Wenn man jemanden auf dem Dorf anruft, ist es ja noch einfach, weil sich da in der Regel alle kennen; da wählt man einfach die endlos lange Vorwahl und der, der dann rangeht, weiß ja meistens, ob der, mit dem man reden will, gerade auf dem Feld ist oder in der Wirtschaft oder im Keller, und kann ihn dann holen. Das ist nicht schwer. Aber ich kenne nicht so viele Bauern, und außerdem ist das ein eher wortkarger Menschenschlag, der nicht gern telefoniert.

Leute in Großstädten anzurufen ist ungleich schwieriger. Nach Kassel zum Beispiel wähle ich 0561 und drücke dann blind so viele Nummern, wie ich mit einer Hand auf einmal drücken kann, das heißt, meistens haue ich bloß mit der Faust aufs Telefon. Manchmal habe ich Glück und lande sogar schon mal in der Straße, wo die wohnt, mit der ich reden will; in der Regel muß ich aber schon froh sein, wenn es wenigstens der richtige Stadtteil ist.

Unter zehn Versuchen, bei denen ich „den gewünschten Gesprächspartner“ (so heißen bei der Telekom die Leute, mit denen man reden will) langsam einkreise, schaffe ich in der Regel kein Telefonat. Mein Rekord waren 53 Anrufe, bloß um meiner Schwester, die gerade bei ihrer Freundin zu Besuch war, zum Geburtstag zu gratulieren, und dabei war es noch nicht einmal ein runder. Daß das nun vorbei sein soll – das nenne ich Fortschritt.

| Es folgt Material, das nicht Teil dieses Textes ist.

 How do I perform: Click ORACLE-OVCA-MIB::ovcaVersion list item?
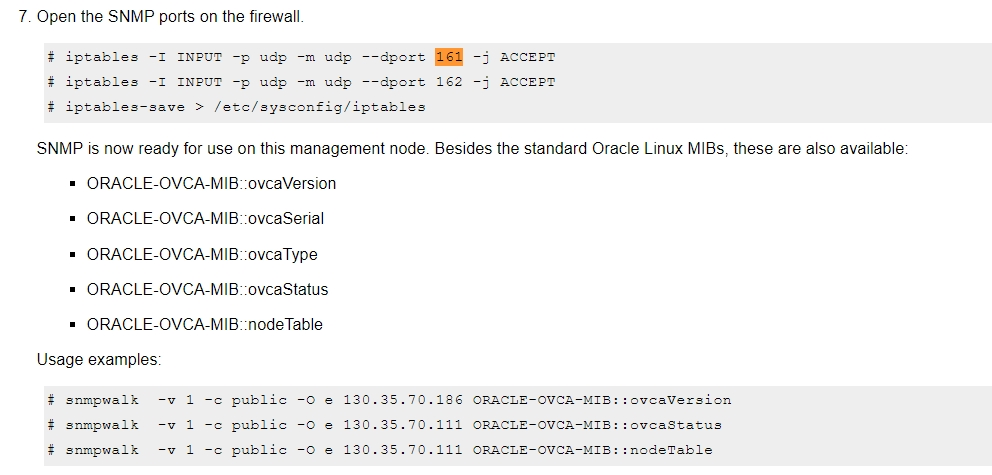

Allerdings muß ich mir ein neues Telefon kaufen, damit ich selbst dann noch telefonieren kann, wenn mein „Gesprächspartner einmal besetzt“ ist. Gerade meine Freundin in Kassel ist nämlich oft von ihren Kindern oder ihrem Freund besetzt und dadurch wirklich schwer erreichbar. Die Broschüre, in der das mit dem gezielten Telefonieren steht, verkündet es gleich auf dem Titelblatt: „Mit T-Net-ISDN ist vieles möglich. Wenn Sie das richtige Telefon haben.“ Es steht aber auch drin, daß es jetzt im Sonderangebot schon welche für 798 Mark gibt. So muß ich jetzt nur noch eine Briefkette starten, wo ich den Leuten befehle, mir jeweils mindestens 100 Mark zu überweisen. Das werden sie tun, weil ich ihnen gleichzeitig drohen werde, daß sie sonst ein Fluch trifft, zum Beispiel der, daß sie nie einen ISDN-Anschluß bekommen und ihr Leben lang auf die magentabeschmierten Kindertelefone hauen müssen. So werde ich schon bald die 798 Mark für das gezielte Telefonieren zusammenhaben. Und die gelbe Post hat auch noch was davon!

Du magentablau besoffene Telekom, ich danke dir.